DOCUMENT PASSAGE ▸
#####

[DRBD-user] can drbd be made to detect that it has failed to write to the underlying device in a 'long time'?

Thu Apr 15 07:02:29 CEST 2004

/ 2004-04-14 15:09:10 -0500
\ Todd Denniston:
> > > on a positive note, about 22 seconds into the secondaries Card dump (I think
> > > this is the time that the lockup starts) I got the following on the active
> > > primary:
> > > Apr 13 15:36:23 foo kernel: drbd1: sock_sendmsg time expired on sock
> > > Apr 13 15:36:23 foo kernel: drbd1: no data sent since 10 ping intervals, peer
> > > seems knocked out: going to StandAlone.
> > > Apr 13 15:36:23 foo kernel: drbd1: Connection lost.
> > 
> > Thats what I expect.
> > 
> I kind of wonder why I only get that on one of the 7 drbd*'s I have though.
> the rest I just get 'Connection lost.' messages over the next couple of
> minutes, instead of all at once.
> 
> Apr 14 13:38:24 foo kernel: drbd1: sock_sendmsg time expired on sock
> Apr 14 13:38:24 foo kernel: drbd1: no data sent since 10 ping intervals, peer
> seems knocked out: going to StandAlone.
> Apr 14 13:38:24 foo kernel: drbd1: Connection lost.
> Apr 14 13:40:04 foo kernel: drbd5: Connection lost.
> Apr 14 13:40:05 foo kernel: drbd2: Connection lost.
> Apr 14 13:40:05 foo kernel: drbd4: Connection lost.
> Apr 14 13:40:10 foo kernel: drbd6: Connection lost.
> Apr 14 13:40:10 foo kernel: drbd0: Connection lost.
> Apr 14 13:40:10 foo kernel: drbd3: Connection lost.
> Apr 14 13:41:57 foo ipfail[4144]: info: Status update: Node bar now
>					has status dead

maybe they did not transfer any data blocks at that time?

#####

STATED PROBLEM ▸ Reproduce the part of the DRBD-user message starting at "[DRBD-user] can drbd" and ending at "15:36:23 foo kernel: drbd1: Connection lost.".

STORED DATA ▸
#####

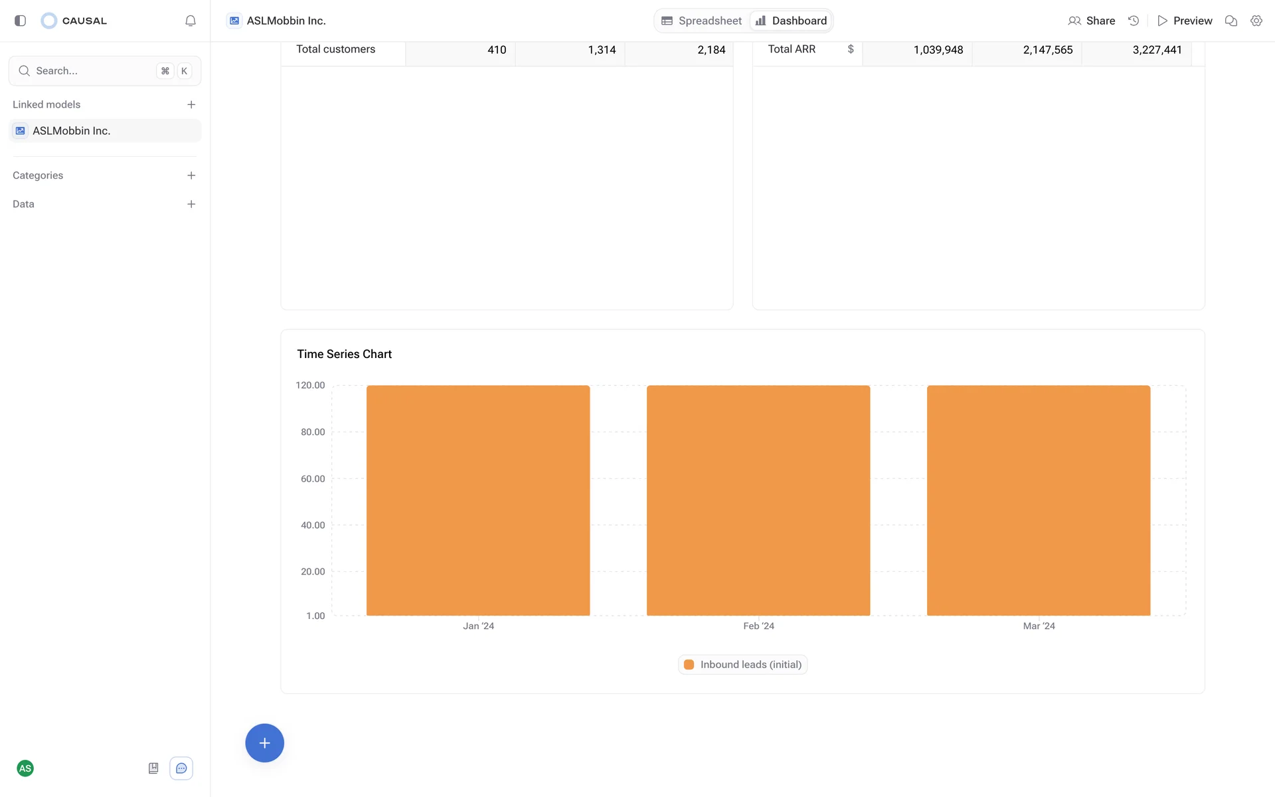
Task: Open comments bubble icon in header
Action: [x=1231, y=21]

#####

FULL ANSWER ▸
[DRBD-user] can drbd be made to detect that it has failed to write to the underlying device in a 'long time'?

Thu Apr 15 07:02:29 CEST 2004

/ 2004-04-14 15:09:10 -0500
\ Todd Denniston:
> > > on a positive note, about 22 seconds into the secondaries Card dump (I think
> > > this is the time that the lockup starts) I got the following on the active
> > > primary:
> > > Apr 13 15:36:23 foo kernel: drbd1: sock_sendmsg time expired on sock
> > > Apr 13 15:36:23 foo kernel: drbd1: no data sent since 10 ping intervals, peer
> > > seems knocked out: going to StandAlone.
> > > Apr 13 15:36:23 foo kernel: drbd1: Connection lost.